# AIM OF THE TASK:
For each statement (a) to (c), decide whether it agrees with the excerpt on war in Jane's novels. Answer yes or no, and quote the words of the excerpt that settle it. (a) Britain was at war with France from 1793 to 1815 without any break. (b) In Persuasion, Captain Wentworth comes back with a fortune gained by seizing enemy ships. (c) In Persuasion, Anne breaks off the engagement because her family forbids the marriage.

# EXCERPT TO READ:
════════════════

In a novel of 1975 by Paul Scott—
A Division of the Spoils, the last of the “quartet” on which the 1980s television series
The Jewel in the Crown was based—a returned prisoner of war recalls discussing with one of his former captors what the experience of coming home might involve. The home in question is in colonial India, but the imagined return is both distinctly British and soothing, hypnotic even—“a comfortable chair in a cosy room,” “reading
Pride and Prejudice, sipping a glass of special malt whisky, and fondling the ears” of a “faithful black labrador.” Dog, whisky,
Pride and Prejudice—all are equally alien to India and, it’s implied, equally unimaginable in war, in its twentieth-century incarnation at least.
The idea that Jane’s novels offer a blissful, almost drugged-up, break from harsh reality doesn’t hold water, though. Remember that Britain was at war with France from 1793 to 1815, with only two short periods of peace. It’s this background that we have to place the books against. The “emigrant” mentioned in passing in
Sense and Sensibility is a refugee from the French Revolution. Easy enough to miss the reference if you wanted to try to make the war and revolutionary unrest disappear; Jane doesn’t.
War is a constant presence in the novels, a buzz of background static that, at times, rises to earsplitting screeches and whines. Later, we’ll see just how closely the plot of
Persuasion is built around the “crashing struggle” of the Napoleonic Wars. In that novel, the heroine’s family objects to her marrying a naval officer not just because they’re snobs but because there is a very real risk that he will be killed or injured, leaving her with little money. She breaks off the engagement because she thinks he’s more likely to advance in his career without her, married men tending not to possess quite the dazzling recklessness required. He returns years later with a fortune acquired by seizing enemy ships, hardly a blameless or a bloodless pursuit and very far from a safe one. While Anne has sat at home, “quiet, confined,” and anxiously poring over the newspapers, Captain Wentworth has been braving sabers, musket fire, and cannon.

════════════════

# EXTRACTED RECORDS:
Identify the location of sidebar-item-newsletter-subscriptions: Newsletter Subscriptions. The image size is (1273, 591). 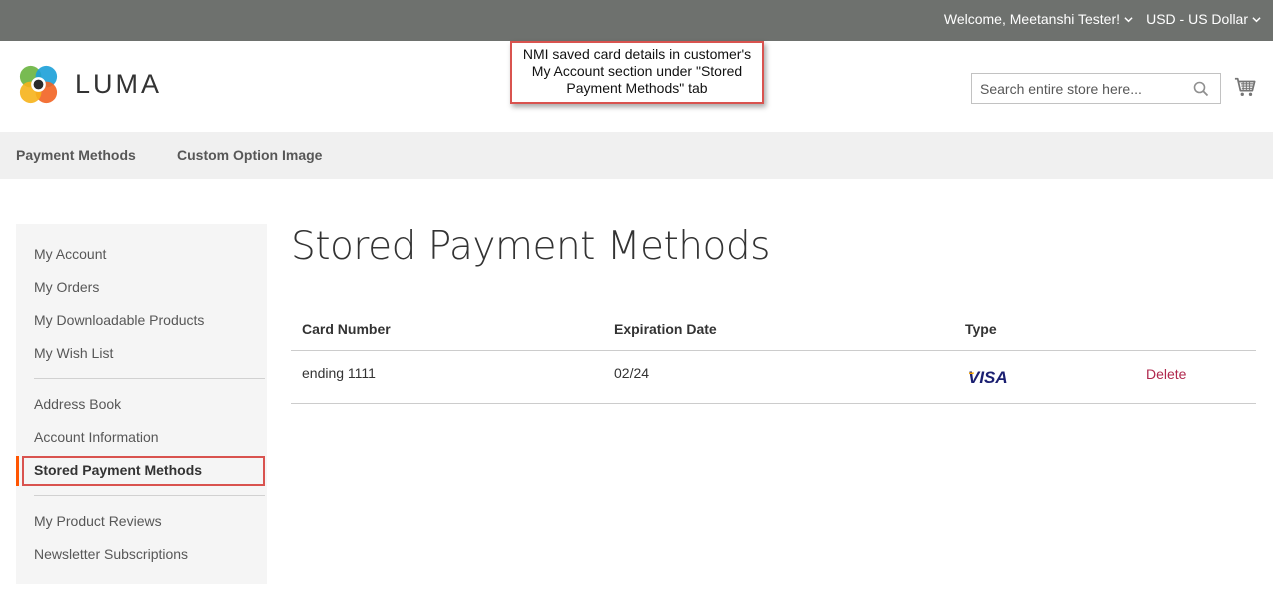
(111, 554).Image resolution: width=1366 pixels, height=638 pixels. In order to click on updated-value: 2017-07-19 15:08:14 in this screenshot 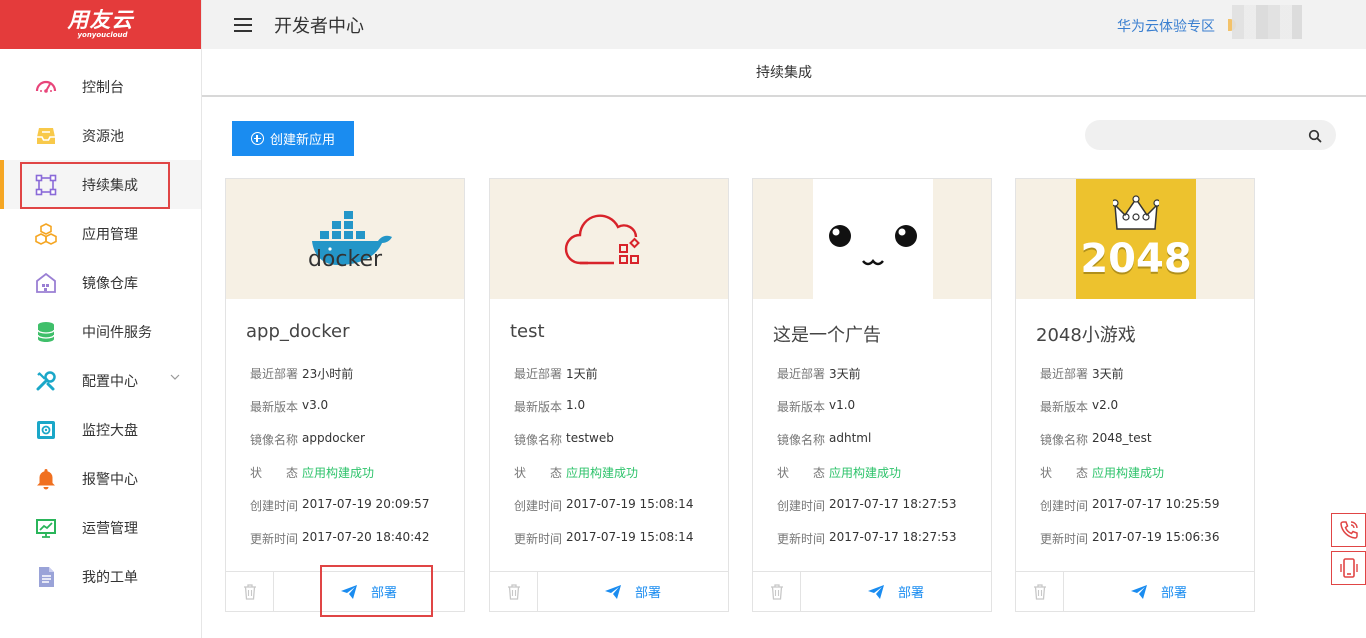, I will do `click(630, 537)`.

════════════════

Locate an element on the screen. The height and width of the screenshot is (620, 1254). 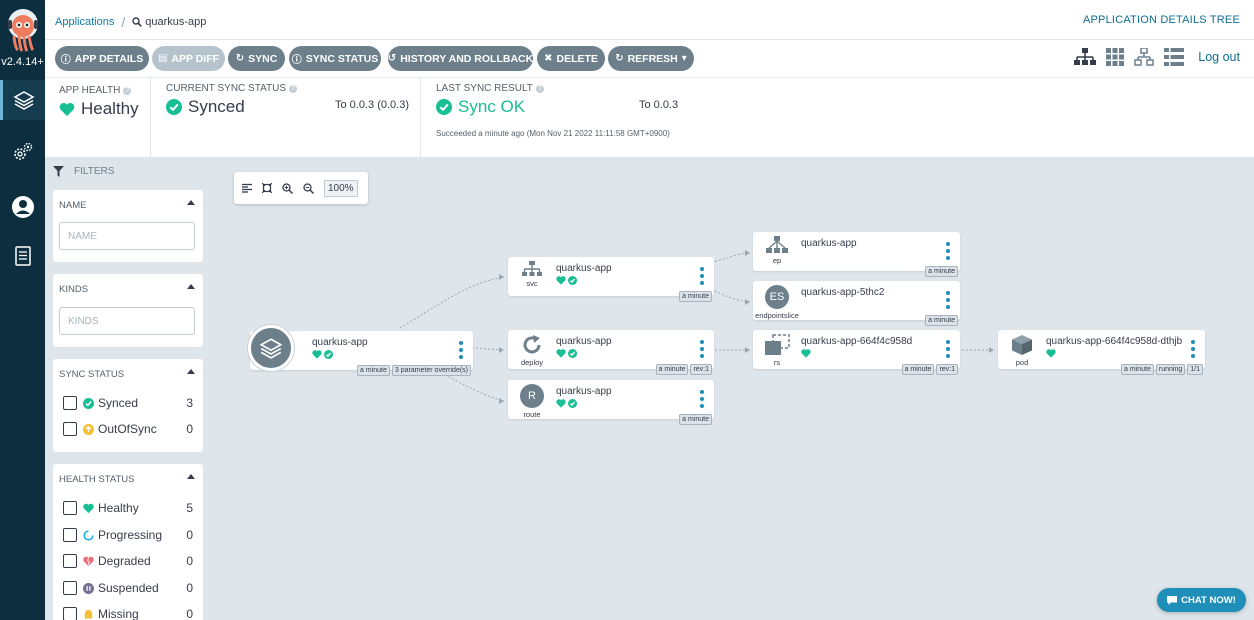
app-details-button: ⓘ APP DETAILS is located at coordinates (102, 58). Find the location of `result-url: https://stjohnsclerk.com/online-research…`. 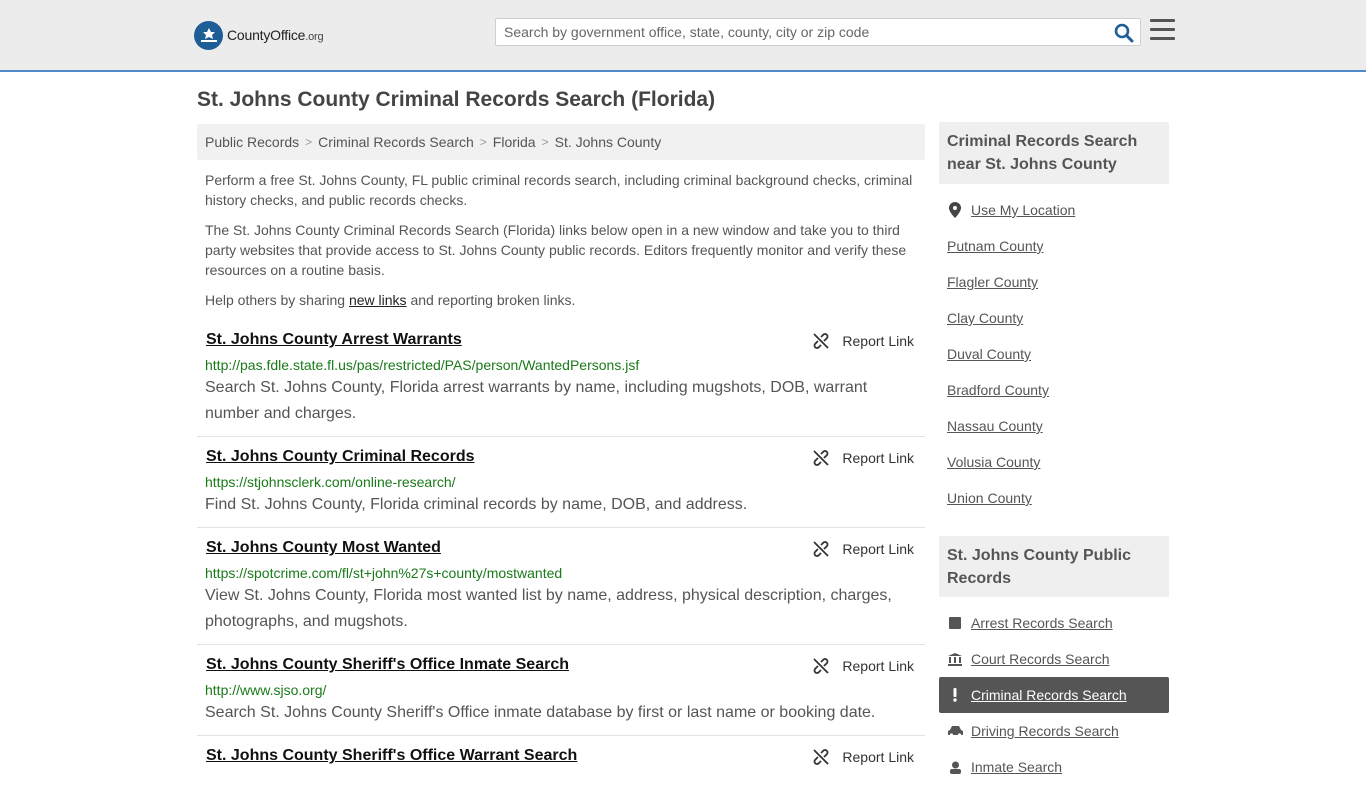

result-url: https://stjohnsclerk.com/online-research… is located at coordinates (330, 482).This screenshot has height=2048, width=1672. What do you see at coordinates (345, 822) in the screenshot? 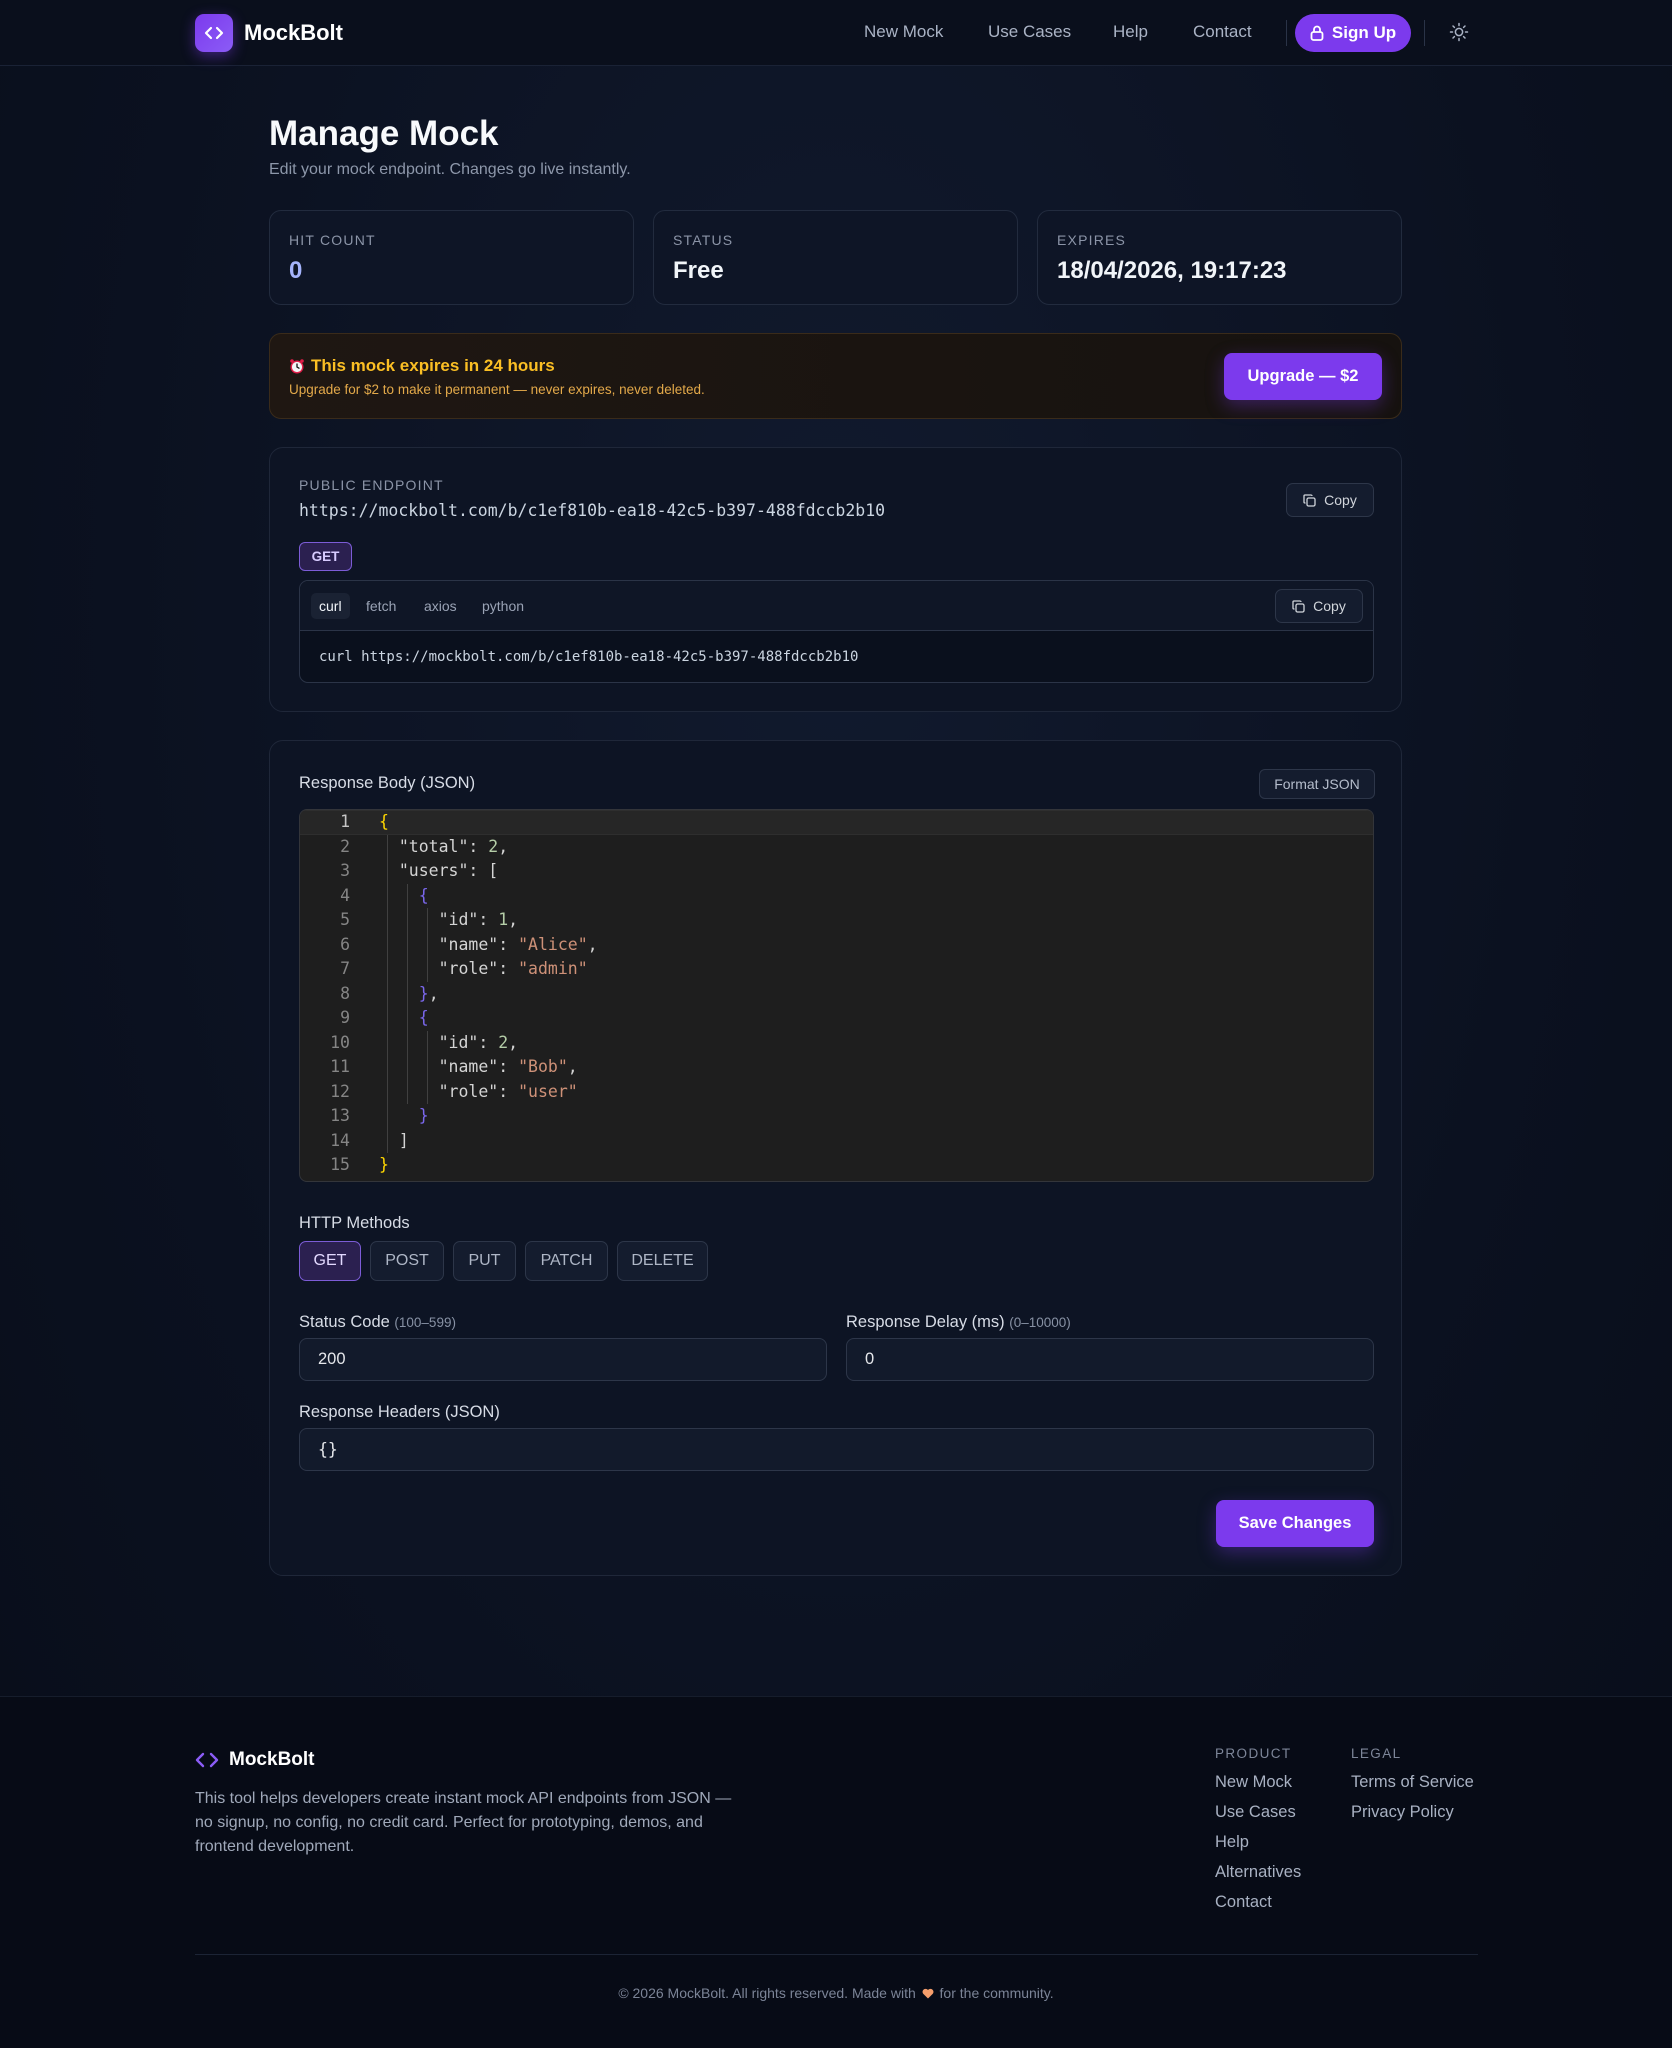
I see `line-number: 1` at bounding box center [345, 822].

════════════════

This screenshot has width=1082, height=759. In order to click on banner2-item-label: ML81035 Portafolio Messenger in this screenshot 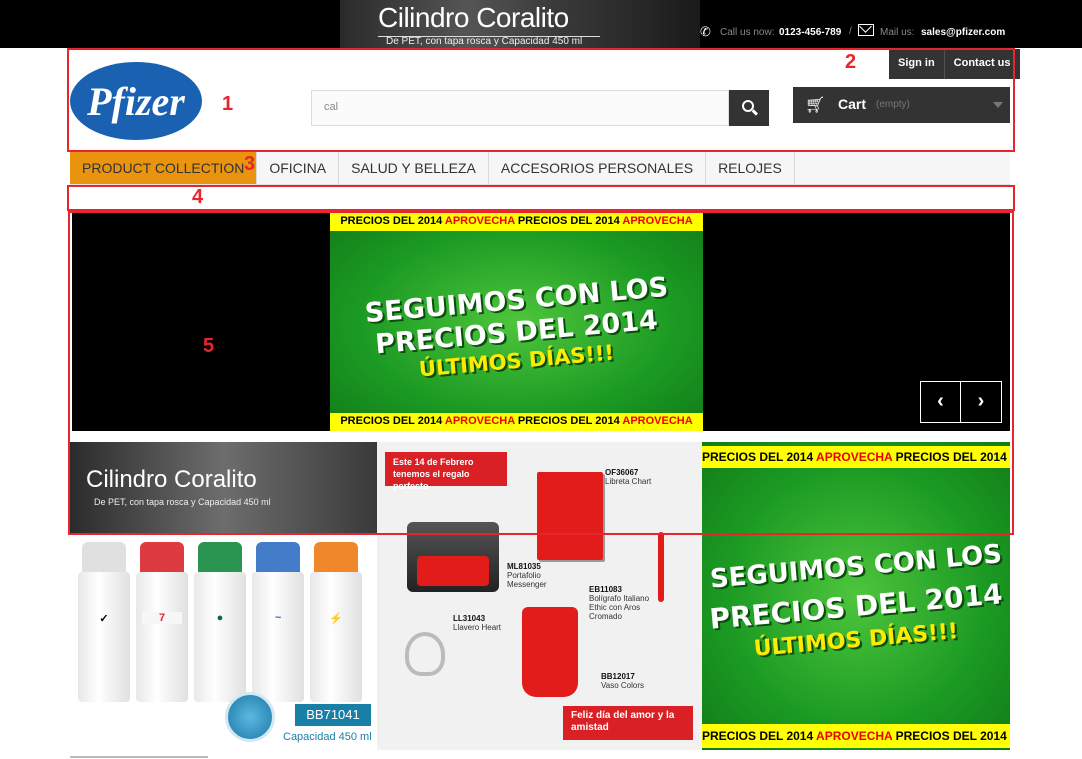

════════════════

# RESPONSE:
(a) No: "Remember that Britain was at war with France from 1793 to 1815, with only two short periods of peace."
(b) Yes: "He returns years later with a fortune acquired by seizing enemy ships"
(c) No: "She breaks off the engagement because she thinks he’s more likely to advance in his career without her"